Conclusa la vicenda del contenzioso, può finalmente riaprire il Lido di Naxos. Da stamattina torna ufficialmente in attività il principale stabilimento balneare di Giardini Naxos. La struttura era rimasta sin qui chiusa per una disputa tra la proprietà ed una precedente gestione, ma la questione si è sbloccata. Il proprietario, l’imprenditore Giovanni Cacciola ha annunciato la riapertura immediata del lido che ogni anno garantisce nel territorio di Giardini Naxos circa 70 posti di lavoro (addetti al bar, ristorazione, pasticceri, bagnini, operai, e vari addetti che trovano qui un impiego) ed è tra i più frequentati dell’intera Sicilia orientale.

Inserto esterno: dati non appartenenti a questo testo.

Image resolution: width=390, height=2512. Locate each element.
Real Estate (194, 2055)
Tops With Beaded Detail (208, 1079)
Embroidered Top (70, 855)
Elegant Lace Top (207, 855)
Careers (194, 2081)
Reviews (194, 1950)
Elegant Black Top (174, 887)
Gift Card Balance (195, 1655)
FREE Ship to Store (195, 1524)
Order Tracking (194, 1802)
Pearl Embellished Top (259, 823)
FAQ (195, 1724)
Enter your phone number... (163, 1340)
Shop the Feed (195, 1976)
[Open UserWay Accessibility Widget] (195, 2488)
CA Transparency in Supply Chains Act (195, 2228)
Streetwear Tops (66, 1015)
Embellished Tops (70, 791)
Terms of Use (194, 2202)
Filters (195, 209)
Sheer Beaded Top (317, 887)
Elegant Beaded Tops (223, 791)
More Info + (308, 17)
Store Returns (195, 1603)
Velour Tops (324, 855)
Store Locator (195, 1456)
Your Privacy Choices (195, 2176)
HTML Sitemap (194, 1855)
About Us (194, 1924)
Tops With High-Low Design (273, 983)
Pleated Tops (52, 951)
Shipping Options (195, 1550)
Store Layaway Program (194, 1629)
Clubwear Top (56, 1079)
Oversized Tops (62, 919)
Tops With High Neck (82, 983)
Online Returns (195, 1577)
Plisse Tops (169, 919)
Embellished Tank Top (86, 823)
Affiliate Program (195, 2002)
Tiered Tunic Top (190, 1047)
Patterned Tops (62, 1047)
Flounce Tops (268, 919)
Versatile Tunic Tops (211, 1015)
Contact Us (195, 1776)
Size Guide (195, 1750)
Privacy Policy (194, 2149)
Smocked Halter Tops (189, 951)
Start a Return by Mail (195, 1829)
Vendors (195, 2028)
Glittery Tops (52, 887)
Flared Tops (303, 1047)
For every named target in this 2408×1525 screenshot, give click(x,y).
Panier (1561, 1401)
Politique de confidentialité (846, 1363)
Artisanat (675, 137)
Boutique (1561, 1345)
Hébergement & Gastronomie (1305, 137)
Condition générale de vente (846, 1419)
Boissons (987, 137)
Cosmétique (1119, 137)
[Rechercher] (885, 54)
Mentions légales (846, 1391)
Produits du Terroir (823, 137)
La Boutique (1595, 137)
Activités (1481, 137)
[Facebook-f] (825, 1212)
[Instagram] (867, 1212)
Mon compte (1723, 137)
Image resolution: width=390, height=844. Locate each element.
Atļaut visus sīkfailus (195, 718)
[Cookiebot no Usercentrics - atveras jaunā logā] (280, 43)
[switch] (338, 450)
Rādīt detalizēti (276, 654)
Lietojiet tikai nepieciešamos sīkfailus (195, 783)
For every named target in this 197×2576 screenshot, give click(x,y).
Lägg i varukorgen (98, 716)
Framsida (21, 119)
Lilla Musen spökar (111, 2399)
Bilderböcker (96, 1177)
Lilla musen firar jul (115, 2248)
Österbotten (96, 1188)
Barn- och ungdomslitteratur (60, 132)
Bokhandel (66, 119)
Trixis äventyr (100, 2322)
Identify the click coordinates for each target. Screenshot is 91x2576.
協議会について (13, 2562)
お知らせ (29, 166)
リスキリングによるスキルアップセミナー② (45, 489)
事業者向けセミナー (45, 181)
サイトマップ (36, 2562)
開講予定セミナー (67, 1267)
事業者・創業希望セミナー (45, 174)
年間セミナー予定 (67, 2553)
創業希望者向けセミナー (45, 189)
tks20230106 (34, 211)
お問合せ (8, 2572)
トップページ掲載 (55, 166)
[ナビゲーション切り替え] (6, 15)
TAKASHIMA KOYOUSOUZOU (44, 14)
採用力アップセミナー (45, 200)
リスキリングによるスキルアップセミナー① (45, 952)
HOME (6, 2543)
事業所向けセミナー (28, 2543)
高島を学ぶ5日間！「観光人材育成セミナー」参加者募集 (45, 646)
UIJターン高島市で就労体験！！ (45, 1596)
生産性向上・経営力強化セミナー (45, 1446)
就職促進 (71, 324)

Allarme rientrato. La vicenda aveva destato preoccupazione nel comparto produttivo locale della seconda stazione turistica siciliana, dove il Lido di Naxos è da sempre un punto di riferimento soprattutto nella stagione turistica. Si parla, infatti, di uno storico punto di ritrovo estivo per eccellenza della cittadina rivierasca che, tra l’incredulità di residenti e vacanzieri, era rimasto chiuso nella prima parte della stagione turistica. Il lido, nel periodo di chiusura forzata, era rimasto abbandonato e alla mercé di vandali e curiosi che provavano ad entrare quotidianamente da altre parti della spiaggia, per accedervi e prendere liberamente la tintarella. La chiusura del Lido di Naxos, ha rischiato di far perdere anche un numero significativo di presenze turistiche. A questo punto torna a disposizione dell’utenza una struttura che si compone di stabilimento balneare con bar, gelateria, ristorante, con oltre 1500 ombrelloni e più di 10 settori completi di sdraio e servizi vari. «Quel che è stato ormai appartiene al passato – spiega Cacciola -. Vogliamo soltanto dire che finalmente torniamo in piena attività. Siamo fiduciosi di poter tornare subito ad essere un punto di ritrovo per la gente, offrendo all’utenza i vari servizi col nostro consueto impegno, con la passione e la voglia di far bene. Un grazie va a tutti coloro che ci sono stati vicini. Ora è tempo di mettersi a lavoro».